↓↓↓
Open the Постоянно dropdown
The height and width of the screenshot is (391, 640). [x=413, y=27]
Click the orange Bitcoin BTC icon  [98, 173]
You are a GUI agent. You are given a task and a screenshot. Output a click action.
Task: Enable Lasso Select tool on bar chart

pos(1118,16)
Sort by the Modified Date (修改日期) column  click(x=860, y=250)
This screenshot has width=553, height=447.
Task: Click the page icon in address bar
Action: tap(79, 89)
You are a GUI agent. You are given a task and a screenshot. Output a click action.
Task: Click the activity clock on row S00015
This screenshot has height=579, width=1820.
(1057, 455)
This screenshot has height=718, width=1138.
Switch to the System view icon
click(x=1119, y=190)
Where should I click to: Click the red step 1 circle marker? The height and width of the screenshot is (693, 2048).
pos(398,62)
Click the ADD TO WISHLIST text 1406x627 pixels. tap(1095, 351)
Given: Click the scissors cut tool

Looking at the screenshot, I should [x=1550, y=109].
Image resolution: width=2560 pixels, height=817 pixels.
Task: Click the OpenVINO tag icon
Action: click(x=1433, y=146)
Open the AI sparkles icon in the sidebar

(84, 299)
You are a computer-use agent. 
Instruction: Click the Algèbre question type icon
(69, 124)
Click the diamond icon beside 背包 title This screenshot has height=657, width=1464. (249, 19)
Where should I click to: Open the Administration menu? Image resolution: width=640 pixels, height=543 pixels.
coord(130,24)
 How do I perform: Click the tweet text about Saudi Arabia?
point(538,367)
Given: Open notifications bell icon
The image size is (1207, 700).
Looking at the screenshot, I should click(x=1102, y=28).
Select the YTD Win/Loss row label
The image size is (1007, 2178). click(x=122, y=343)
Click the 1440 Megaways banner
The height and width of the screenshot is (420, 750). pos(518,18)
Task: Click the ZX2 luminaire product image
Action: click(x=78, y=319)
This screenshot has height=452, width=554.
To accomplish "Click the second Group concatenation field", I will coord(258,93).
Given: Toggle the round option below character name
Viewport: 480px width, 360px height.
↑↑↑
== TASK DIRECTIONS ==
Your response needs to restate the lines above exactly.

== WRITTEN RESPONSE ==
Open the Постоянно dropdown
The height and width of the screenshot is (391, 640). [x=413, y=27]
Click the orange Bitcoin BTC icon  [98, 173]
You are a GUI agent. You are given a task and a screenshot. Output a click action.
Task: Enable Lasso Select tool on bar chart

pos(1118,16)
Sort by the Modified Date (修改日期) column  click(x=860, y=250)
This screenshot has width=553, height=447.
Task: Click the page icon in address bar
Action: tap(79, 89)
You are a GUI agent. You are given a task and a screenshot. Output a click action.
Task: Click the activity clock on row S00015
This screenshot has height=579, width=1820.
(1057, 455)
This screenshot has height=718, width=1138.
Switch to the System view icon
click(x=1119, y=190)
Where should I click to: Click the red step 1 circle marker? The height and width of the screenshot is (693, 2048).
pos(398,62)
Click the ADD TO WISHLIST text 1406x627 pixels. tap(1095, 351)
Given: Click the scissors cut tool

Looking at the screenshot, I should [x=1550, y=109].
Image resolution: width=2560 pixels, height=817 pixels.
Task: Click the OpenVINO tag icon
Action: click(x=1433, y=146)
Open the AI sparkles icon in the sidebar

(84, 299)
You are a computer-use agent. 
Instruction: Click the Algèbre question type icon
(69, 124)
Click the diamond icon beside 背包 title This screenshot has height=657, width=1464. (249, 19)
Where should I click to: Open the Administration menu? Image resolution: width=640 pixels, height=543 pixels.
coord(130,24)
 How do I perform: Click the tweet text about Saudi Arabia?
point(538,367)
Given: Open notifications bell icon
The image size is (1207, 700).
Looking at the screenshot, I should click(x=1102, y=28).
Select the YTD Win/Loss row label
The image size is (1007, 2178). click(x=122, y=343)
Click the 1440 Megaways banner
The height and width of the screenshot is (420, 750). pos(518,18)
Task: Click the ZX2 luminaire product image
Action: click(x=78, y=319)
This screenshot has height=452, width=554.
To accomplish "Click the second Group concatenation field", I will coord(258,93).
Given: Toggle the round option below character name
Viewport: 480px width, 360px height.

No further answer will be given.